# My boer bucks & nubians enjoying there new hay feeder & big buck still likes to climb



## BOERKING (Jan 5, 2015)

Well my big old buck still likes to climb and jump lol


I put him in a little time out. I wasn't expecting this to happen. I have a video also. 

I never expected him to climb it. I thought he would ram it or just stay back
He kept chasing one of the bucks away so I tried this. It doesn't work. I guess I'll make another feeder lol
It was funny though haha. I litterly got the first time on pictures . Then I took him back and blocked off with the wheelbarrow then I recorded him haha


----------



## ksalvagno (Oct 6, 2009)

Funny!


----------



## happybleats (Sep 12, 2010)

lol...


----------



## toth boer goats (Jul 20, 2008)

:laugh: Too cute.


----------



## Beckngoats (May 16, 2015)

Too funny!

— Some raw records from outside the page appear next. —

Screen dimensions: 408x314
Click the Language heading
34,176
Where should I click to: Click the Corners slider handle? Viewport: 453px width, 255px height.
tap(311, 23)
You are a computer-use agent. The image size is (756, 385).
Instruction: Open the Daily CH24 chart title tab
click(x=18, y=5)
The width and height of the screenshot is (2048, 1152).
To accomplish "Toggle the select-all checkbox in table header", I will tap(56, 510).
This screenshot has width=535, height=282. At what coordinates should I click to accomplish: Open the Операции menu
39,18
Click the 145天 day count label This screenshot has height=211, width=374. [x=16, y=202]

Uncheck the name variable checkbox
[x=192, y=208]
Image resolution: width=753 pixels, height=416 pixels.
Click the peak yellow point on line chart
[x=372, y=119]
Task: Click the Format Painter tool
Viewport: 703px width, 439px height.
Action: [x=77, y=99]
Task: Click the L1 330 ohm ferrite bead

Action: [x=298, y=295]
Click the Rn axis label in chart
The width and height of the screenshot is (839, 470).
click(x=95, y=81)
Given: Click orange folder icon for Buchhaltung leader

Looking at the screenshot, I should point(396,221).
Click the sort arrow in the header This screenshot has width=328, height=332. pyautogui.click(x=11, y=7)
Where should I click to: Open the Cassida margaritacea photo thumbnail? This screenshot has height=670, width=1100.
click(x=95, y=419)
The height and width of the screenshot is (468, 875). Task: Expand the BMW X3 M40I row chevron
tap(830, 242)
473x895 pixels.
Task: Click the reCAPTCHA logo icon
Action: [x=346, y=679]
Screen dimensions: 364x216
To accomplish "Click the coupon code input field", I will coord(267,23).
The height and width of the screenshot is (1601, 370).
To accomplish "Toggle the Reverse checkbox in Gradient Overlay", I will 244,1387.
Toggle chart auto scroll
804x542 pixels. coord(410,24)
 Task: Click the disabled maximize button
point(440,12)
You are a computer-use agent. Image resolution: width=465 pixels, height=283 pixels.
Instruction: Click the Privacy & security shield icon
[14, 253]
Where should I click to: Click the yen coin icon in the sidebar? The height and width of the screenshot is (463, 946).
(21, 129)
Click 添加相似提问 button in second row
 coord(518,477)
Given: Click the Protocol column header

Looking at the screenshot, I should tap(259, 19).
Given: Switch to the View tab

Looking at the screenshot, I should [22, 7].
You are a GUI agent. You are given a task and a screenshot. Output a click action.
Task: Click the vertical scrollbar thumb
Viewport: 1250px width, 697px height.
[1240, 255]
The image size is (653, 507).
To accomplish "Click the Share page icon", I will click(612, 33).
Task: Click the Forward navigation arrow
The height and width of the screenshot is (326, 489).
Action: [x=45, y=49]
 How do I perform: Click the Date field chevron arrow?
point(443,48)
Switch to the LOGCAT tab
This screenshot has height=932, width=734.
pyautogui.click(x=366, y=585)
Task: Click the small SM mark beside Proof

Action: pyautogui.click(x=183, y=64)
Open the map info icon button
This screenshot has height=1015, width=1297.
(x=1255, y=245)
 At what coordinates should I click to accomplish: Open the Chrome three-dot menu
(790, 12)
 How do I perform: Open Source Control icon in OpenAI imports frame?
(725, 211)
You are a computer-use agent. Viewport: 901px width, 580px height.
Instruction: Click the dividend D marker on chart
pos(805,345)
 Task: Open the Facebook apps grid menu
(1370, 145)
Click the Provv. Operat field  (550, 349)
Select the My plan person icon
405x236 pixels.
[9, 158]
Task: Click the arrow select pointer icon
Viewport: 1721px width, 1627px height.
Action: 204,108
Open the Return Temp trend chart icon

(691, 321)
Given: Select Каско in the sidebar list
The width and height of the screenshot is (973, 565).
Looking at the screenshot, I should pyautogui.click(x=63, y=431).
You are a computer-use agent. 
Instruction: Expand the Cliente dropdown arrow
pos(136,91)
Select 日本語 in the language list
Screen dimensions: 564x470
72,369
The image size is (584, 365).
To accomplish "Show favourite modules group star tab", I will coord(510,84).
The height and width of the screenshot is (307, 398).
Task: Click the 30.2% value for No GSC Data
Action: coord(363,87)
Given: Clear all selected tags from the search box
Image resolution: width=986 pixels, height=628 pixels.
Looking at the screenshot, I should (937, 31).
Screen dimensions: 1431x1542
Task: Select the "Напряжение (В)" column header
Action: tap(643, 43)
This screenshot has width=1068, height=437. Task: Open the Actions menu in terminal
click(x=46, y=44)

They can be such smart brats!


----------



## janeen128 (Dec 31, 2012)

Lol!


----------



## RPC (Nov 6, 2009)

Are all those goats bucks in these pictures? If so why do you have so many


----------



## BOERKING (Jan 5, 2015)

Yes they are all males. The small guys are for meat. I sell them for meat and my family eats them. There are 2 big ones for meat. And the others are for breeding

I made seperete pens for the little guys. Whenever I try to sell them they look small besides the big guys haha.


----------



## Goats Rock (Jun 20, 2011)

Nice looking boys! I love it when the big guys act like kids!


----------